• _WHAT THE EXERCISE ASKS_
Go through the records and count the lines where the string "Manager" occurs. Reply with the number only.

+++

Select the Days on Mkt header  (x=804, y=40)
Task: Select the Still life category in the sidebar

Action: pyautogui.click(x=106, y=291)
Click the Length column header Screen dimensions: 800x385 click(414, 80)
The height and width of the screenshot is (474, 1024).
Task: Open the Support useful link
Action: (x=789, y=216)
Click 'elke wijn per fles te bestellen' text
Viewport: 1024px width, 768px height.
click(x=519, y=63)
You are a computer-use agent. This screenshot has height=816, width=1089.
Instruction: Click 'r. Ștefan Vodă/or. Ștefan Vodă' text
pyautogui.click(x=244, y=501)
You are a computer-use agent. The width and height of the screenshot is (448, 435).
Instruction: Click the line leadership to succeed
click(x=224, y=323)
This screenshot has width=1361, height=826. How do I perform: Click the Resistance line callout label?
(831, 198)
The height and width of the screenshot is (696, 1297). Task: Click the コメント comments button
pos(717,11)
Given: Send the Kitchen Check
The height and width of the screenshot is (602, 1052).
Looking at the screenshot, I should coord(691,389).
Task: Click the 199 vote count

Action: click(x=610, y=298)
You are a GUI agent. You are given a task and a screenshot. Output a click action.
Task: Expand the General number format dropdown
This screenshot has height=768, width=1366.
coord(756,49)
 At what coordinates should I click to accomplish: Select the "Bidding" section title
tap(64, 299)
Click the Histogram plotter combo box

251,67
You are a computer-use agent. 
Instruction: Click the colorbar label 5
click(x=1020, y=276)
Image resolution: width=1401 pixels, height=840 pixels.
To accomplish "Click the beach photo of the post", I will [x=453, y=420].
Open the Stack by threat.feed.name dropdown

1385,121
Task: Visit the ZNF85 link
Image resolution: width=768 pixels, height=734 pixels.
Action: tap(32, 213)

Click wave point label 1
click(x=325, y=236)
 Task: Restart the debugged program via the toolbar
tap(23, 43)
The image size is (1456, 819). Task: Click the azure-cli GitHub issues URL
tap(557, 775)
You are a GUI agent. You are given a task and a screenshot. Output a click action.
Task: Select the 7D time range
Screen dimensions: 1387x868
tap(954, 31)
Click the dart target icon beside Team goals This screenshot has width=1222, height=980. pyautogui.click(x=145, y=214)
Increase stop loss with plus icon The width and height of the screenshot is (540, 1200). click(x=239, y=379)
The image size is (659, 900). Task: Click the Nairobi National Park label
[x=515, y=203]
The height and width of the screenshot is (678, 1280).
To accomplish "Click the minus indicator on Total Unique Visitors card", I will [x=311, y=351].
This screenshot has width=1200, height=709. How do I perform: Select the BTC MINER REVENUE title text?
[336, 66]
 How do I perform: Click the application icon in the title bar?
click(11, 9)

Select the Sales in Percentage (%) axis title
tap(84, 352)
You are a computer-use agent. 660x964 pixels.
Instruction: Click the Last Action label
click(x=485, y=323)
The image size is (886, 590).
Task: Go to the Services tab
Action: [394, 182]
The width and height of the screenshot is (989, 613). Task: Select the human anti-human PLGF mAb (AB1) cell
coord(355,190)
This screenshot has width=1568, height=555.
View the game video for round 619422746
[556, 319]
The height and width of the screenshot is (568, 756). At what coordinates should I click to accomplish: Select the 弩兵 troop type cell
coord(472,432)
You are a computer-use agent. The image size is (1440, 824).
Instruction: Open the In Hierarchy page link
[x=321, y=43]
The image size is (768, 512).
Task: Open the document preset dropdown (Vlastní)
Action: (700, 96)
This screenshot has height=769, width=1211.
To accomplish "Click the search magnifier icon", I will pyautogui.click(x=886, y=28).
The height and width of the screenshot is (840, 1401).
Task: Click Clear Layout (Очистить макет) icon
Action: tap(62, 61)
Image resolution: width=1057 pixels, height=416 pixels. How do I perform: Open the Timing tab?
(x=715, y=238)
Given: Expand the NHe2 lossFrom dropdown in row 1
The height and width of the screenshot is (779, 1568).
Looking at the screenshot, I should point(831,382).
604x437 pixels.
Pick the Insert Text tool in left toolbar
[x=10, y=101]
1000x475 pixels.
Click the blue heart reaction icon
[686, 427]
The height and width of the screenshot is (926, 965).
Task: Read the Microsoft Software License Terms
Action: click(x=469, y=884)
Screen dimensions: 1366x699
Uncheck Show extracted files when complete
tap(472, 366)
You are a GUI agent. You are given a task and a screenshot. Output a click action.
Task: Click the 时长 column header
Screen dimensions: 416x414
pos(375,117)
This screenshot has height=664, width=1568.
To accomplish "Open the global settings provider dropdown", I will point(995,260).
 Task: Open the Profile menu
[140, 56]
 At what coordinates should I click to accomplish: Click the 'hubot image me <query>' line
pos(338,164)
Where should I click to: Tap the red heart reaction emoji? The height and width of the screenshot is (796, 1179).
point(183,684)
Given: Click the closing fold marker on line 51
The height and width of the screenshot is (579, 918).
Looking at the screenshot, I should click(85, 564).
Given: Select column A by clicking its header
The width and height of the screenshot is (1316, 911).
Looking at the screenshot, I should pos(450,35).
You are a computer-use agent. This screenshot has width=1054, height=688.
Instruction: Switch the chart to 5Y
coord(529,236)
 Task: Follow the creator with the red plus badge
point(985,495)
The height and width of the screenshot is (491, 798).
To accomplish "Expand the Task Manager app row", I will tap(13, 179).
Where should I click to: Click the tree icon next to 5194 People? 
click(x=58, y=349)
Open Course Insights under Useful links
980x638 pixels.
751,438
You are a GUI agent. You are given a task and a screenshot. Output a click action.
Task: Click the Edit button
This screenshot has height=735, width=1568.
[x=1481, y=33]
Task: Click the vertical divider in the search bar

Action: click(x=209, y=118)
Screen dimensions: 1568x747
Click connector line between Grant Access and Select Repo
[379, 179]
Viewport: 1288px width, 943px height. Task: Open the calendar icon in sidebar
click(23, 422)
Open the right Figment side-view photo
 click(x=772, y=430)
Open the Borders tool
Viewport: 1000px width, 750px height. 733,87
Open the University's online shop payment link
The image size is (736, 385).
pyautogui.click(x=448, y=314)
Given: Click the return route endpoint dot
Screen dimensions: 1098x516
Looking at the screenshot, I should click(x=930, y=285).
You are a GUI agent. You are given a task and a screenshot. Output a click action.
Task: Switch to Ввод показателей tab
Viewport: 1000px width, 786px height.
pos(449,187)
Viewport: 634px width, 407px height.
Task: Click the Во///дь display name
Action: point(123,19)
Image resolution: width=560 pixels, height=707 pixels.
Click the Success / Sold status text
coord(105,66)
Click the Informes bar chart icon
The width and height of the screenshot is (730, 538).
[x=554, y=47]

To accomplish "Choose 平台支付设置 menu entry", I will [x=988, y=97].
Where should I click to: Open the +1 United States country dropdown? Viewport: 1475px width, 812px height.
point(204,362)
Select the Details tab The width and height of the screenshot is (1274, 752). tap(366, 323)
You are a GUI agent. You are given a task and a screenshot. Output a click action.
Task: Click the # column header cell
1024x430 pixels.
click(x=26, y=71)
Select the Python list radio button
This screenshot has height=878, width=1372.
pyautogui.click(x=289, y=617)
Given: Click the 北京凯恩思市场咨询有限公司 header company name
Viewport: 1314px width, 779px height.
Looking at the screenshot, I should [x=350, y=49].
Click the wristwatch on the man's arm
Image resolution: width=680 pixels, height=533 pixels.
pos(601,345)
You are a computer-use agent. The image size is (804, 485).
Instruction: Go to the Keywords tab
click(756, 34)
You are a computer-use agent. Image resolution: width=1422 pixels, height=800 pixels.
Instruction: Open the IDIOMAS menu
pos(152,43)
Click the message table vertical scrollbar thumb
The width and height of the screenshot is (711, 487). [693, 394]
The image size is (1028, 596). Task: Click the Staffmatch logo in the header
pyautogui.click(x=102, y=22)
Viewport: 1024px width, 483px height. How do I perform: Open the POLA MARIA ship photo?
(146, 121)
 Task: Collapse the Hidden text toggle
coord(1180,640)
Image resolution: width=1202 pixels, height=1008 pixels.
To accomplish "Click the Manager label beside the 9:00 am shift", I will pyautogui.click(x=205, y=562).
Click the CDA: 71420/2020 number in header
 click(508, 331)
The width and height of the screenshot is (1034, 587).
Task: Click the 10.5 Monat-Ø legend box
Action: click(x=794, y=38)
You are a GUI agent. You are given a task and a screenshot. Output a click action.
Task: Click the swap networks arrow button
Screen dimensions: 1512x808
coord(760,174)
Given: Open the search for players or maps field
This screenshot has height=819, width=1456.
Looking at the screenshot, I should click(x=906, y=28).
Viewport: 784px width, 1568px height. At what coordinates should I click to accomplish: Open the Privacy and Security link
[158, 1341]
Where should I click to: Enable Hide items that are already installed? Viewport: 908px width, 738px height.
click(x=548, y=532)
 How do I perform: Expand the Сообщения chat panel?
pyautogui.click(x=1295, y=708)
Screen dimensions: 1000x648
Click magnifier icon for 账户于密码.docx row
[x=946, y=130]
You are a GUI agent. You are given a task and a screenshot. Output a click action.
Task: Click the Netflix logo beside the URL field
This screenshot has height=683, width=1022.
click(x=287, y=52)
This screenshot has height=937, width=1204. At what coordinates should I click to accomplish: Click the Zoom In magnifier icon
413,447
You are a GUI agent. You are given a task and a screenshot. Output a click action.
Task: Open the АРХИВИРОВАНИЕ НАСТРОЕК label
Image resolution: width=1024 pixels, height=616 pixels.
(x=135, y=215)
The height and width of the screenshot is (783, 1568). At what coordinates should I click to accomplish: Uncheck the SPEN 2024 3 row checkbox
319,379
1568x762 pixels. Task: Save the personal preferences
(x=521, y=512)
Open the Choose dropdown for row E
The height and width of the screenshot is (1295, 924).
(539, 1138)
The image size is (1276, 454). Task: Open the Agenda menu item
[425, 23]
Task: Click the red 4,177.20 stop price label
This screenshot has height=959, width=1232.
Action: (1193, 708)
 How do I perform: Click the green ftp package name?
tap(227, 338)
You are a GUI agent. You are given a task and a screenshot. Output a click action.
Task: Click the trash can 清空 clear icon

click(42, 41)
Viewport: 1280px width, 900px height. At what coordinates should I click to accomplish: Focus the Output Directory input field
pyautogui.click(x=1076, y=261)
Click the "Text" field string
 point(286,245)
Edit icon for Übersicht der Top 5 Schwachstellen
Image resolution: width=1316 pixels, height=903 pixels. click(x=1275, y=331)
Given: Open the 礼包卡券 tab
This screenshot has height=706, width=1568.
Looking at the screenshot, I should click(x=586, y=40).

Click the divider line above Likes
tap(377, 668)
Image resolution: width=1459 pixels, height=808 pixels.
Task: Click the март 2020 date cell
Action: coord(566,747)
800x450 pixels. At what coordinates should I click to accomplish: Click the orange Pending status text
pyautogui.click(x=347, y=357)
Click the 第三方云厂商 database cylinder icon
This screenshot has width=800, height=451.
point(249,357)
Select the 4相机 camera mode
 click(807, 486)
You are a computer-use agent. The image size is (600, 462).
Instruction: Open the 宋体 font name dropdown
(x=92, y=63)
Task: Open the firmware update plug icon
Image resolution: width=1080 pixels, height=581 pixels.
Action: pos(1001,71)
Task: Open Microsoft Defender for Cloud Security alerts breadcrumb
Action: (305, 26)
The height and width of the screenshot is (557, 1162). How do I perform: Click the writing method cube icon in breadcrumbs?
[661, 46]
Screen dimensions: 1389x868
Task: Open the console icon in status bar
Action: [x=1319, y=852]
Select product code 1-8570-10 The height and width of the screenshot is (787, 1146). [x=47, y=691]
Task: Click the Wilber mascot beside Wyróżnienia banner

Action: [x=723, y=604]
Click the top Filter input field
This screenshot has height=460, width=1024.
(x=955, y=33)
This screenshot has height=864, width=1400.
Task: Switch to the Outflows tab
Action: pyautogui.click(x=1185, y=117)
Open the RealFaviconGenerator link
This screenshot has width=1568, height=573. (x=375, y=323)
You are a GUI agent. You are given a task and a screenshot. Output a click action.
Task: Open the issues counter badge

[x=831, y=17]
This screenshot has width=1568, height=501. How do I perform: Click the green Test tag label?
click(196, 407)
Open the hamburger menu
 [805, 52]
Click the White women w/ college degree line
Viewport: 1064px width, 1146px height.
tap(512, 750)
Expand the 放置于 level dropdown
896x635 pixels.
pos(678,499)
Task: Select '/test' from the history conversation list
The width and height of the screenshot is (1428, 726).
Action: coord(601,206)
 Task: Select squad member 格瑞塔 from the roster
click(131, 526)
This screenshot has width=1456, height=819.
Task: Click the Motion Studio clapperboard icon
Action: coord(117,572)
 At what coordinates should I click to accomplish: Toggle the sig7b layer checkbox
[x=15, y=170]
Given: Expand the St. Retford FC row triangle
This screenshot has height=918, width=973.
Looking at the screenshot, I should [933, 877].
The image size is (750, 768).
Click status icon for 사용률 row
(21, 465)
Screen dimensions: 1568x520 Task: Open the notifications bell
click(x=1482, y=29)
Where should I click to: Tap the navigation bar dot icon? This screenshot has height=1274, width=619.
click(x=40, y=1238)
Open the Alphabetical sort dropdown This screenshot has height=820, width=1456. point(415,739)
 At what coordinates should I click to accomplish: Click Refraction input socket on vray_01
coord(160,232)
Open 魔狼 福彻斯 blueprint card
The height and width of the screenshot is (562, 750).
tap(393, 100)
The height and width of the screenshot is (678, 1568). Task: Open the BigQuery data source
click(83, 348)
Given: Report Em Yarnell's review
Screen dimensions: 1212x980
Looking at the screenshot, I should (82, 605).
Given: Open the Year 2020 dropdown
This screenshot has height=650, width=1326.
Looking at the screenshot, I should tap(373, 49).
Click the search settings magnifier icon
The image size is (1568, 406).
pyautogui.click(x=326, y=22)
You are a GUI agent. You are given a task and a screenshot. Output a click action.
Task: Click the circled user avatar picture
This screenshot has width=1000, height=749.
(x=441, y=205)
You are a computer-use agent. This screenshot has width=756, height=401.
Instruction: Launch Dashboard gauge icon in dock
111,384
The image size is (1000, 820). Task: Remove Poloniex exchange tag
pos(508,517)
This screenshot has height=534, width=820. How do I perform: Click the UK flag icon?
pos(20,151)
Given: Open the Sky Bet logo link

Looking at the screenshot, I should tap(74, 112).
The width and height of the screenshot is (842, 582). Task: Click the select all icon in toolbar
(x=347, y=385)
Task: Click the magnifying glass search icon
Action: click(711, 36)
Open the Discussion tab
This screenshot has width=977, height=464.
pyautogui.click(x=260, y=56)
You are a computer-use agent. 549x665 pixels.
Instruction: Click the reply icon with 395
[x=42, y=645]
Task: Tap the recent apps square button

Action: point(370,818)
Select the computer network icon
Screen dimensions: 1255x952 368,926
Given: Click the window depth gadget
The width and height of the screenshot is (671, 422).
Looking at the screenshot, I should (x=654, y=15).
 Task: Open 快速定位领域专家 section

+++

• _TASK SOLUTION_
2